Perhaps you should listen to the Vaclav Smil lecture i posted up-thread. In energy terms you're saying that burning twice as much wood as you'd need to burn coal is better. That's going backwards. Trees left living in the earth are still sequestering carbon, this all sounds very convoluted to me. You should listen to that lecture for many reasons.
No. Confusing biomass with wind and solar is a strawman argument. I'm not if favor of burning biomass unless their is effective carbon capture and storage (CCS) at the power plant. Adding CCS makes it economically uncompetitive though.
And all of the fossil fuels need to be left in the ground. The energy density arguments are just fossil fuel tool and climate denier bs.

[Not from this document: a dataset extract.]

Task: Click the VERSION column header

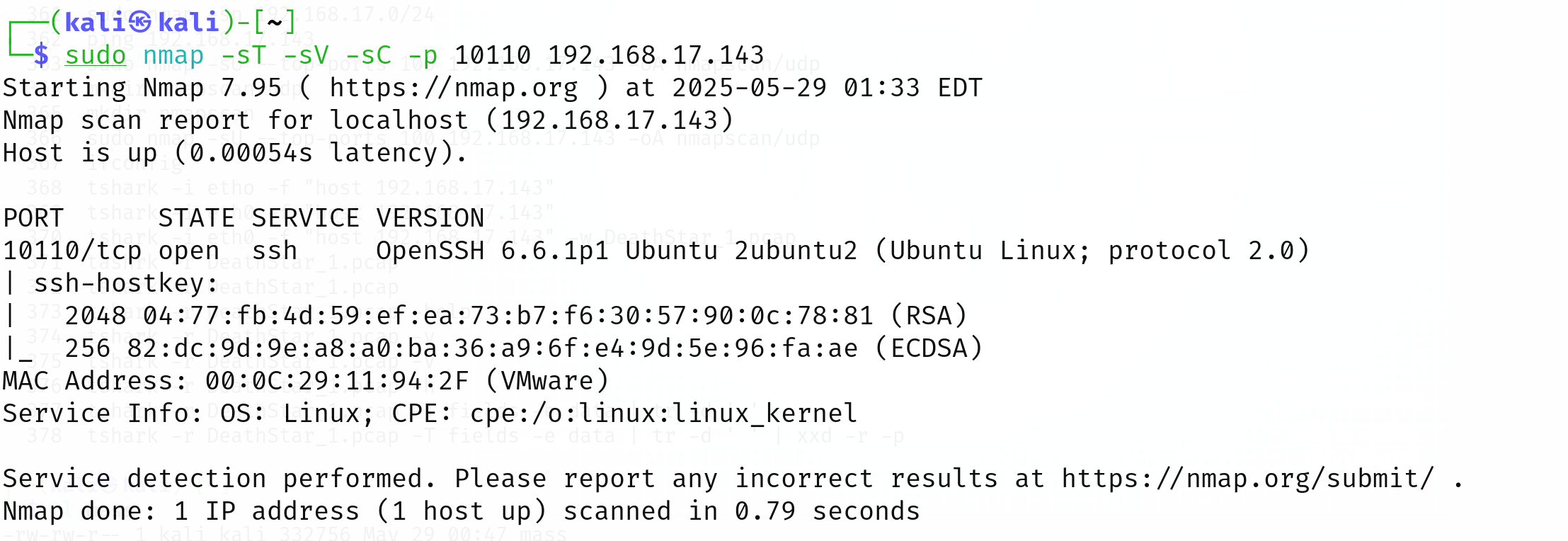Action: [430, 218]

There is more than enough wind and solar to meet our needs and geothermal can provide baseload support where needed. Batteries are improving and will eventually meet our transport needs, even in aircraft.
I think that we should focus on solar, wind, and geothermal. Some battery installations to help with load balancing and instant dispatch will be needed.

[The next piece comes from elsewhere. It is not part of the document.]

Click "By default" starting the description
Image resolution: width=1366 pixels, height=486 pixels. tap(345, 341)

Other renewables like hydro and biomass have very limited utility because scaling them up has tremendous environmental impacts. While it may make sense to maintain existing hydropower plants and upgrade their generation capability where possible, it doesn't make sense to build new ones in many places. Biomass also has potential when it can use waste wood from sawmills or paper plants, but when harvesting forests for pellets, it doesn't.
I think biomass is a dead end and will eventually fade out. It's similar to the "natural gas as a bridge fuel" argument. At first it seemed to be a promising technology but the industry morphed it into something that is more damaging in practice than the theoretical promise. (Nuclear has the same problem).
Solar is now the least expensive method to generate electricity in history. People can install solar panels on building rooftops, over parking lots, and even over farmland when managing the planting correctly.
Wind is still cost competitive with solar and offshore wind can generate a lot of electricity with much higher capacity factors. So wind may be competitive.